GFP-labelled allogeneic iPS-derived RPE cells were transplanted into the subretinal space of one eye of 4 monkeys, followed by transplantation into the contralateral eye 4-5 weeks later. No immunosuppression was used. Retinas were examined pre- and post-surgery by color fundus photography, fundus autofluorescence, and OCT imaging. Peripheral blood mononuclear cells were monitored weekly for changes in frequency of circulating naïve and memory T- and B-cell subsets. Animals were sacrificed 3 weeks following the second transplantation and retinas were examined morphologically and immunohistochemically.

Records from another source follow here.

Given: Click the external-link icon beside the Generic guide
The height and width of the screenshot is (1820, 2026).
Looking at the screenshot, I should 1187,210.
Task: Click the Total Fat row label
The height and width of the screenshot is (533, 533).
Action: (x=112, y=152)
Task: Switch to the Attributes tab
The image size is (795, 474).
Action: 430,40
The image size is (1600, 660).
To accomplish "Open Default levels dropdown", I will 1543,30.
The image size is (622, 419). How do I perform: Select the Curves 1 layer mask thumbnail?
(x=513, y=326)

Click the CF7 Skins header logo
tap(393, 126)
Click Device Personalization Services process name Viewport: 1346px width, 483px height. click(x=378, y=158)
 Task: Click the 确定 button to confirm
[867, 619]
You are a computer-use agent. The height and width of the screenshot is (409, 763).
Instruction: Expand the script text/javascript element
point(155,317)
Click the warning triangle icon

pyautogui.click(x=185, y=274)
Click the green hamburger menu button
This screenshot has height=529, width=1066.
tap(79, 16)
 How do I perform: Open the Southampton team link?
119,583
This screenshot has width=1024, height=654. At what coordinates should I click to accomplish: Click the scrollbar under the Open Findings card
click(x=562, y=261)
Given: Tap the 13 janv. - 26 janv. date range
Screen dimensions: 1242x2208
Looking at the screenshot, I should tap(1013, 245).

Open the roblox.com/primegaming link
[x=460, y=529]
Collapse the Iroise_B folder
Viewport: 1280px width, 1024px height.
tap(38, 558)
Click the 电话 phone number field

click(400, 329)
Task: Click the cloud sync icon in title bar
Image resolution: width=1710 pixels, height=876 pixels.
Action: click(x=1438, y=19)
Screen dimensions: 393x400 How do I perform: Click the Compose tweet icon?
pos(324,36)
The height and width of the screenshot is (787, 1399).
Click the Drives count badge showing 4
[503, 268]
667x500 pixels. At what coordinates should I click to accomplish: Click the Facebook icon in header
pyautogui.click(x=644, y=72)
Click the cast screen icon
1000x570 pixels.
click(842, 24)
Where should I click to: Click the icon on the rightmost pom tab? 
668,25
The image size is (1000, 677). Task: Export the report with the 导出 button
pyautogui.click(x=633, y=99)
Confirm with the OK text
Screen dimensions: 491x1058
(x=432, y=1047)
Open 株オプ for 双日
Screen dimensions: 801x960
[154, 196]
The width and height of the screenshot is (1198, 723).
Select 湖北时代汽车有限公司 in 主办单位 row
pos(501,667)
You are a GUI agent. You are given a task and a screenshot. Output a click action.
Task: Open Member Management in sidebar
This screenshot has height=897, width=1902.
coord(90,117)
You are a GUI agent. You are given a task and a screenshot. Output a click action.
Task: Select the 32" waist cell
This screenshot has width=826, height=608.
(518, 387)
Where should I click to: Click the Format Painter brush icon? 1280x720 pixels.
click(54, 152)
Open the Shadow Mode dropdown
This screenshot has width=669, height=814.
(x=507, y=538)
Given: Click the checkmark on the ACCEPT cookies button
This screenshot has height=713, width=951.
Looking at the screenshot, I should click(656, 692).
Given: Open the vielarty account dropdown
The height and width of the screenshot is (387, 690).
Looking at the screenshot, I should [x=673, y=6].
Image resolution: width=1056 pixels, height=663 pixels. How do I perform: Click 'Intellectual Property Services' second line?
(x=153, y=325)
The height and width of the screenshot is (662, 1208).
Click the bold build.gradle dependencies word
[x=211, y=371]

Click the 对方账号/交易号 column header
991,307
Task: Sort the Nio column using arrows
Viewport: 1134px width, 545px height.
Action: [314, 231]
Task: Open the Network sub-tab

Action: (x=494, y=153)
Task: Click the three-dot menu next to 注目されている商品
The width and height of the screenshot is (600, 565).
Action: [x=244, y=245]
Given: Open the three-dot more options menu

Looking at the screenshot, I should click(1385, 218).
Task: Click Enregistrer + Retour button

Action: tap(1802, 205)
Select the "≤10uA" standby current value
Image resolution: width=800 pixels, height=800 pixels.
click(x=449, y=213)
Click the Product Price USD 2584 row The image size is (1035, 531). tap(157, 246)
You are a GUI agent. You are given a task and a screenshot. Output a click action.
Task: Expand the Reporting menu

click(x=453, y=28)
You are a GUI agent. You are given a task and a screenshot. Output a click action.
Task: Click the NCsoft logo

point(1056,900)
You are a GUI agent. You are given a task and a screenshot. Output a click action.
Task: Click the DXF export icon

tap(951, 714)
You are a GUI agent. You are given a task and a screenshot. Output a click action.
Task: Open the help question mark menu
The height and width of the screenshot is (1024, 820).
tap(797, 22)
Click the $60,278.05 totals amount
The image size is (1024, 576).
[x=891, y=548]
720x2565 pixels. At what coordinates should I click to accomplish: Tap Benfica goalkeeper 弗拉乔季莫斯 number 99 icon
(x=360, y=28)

Ophthalmic imaging revealed successful delivery of the cells in all eyes. In general, GFP fluorescence faded to nonvisible levels by ~3 weeks post-transplantation in the first eye, and by ~2 weeks post-transplantation in the second eye. In all eyes, infiltration of mononuclear cells into the choroid and subretinal space resulted in ablation of grafted cells and disruption of host RPE and choroid in the immediate vicinity of the graft. In one animal, a few residual transplanted cells were observed in the center of a bolus of mononuclear cells. The mononuclear cells stained positively primarily for B-cell and T-cell antibodies. Microglial cell activation was evident in all cell-transplanted eyes. All animals showed systemic immune activation; T and B cell proliferation increased 2- to 3-fold starting ~14 days after the initial surgery, often accompanied by increased frequency of memory T and B cells.
Our data demonstrate that transplantation of allogeneic iPS-derived RPE cells into the subretinal space without immune suppression induces an immune response that could compromise survival of the cells, and this response is accelerated after injection in the second eye. Similar results were observed after allogeneic embryonic-derived RPE transplantation into the same species (Neuringer et al ARVO, 2014). These findings have important implications for clinical application of cell-based therapy, underscoring the need for evaluation of autologous cell sources and/or adequate T- and B-cell immune-suppression to ensure graft survival.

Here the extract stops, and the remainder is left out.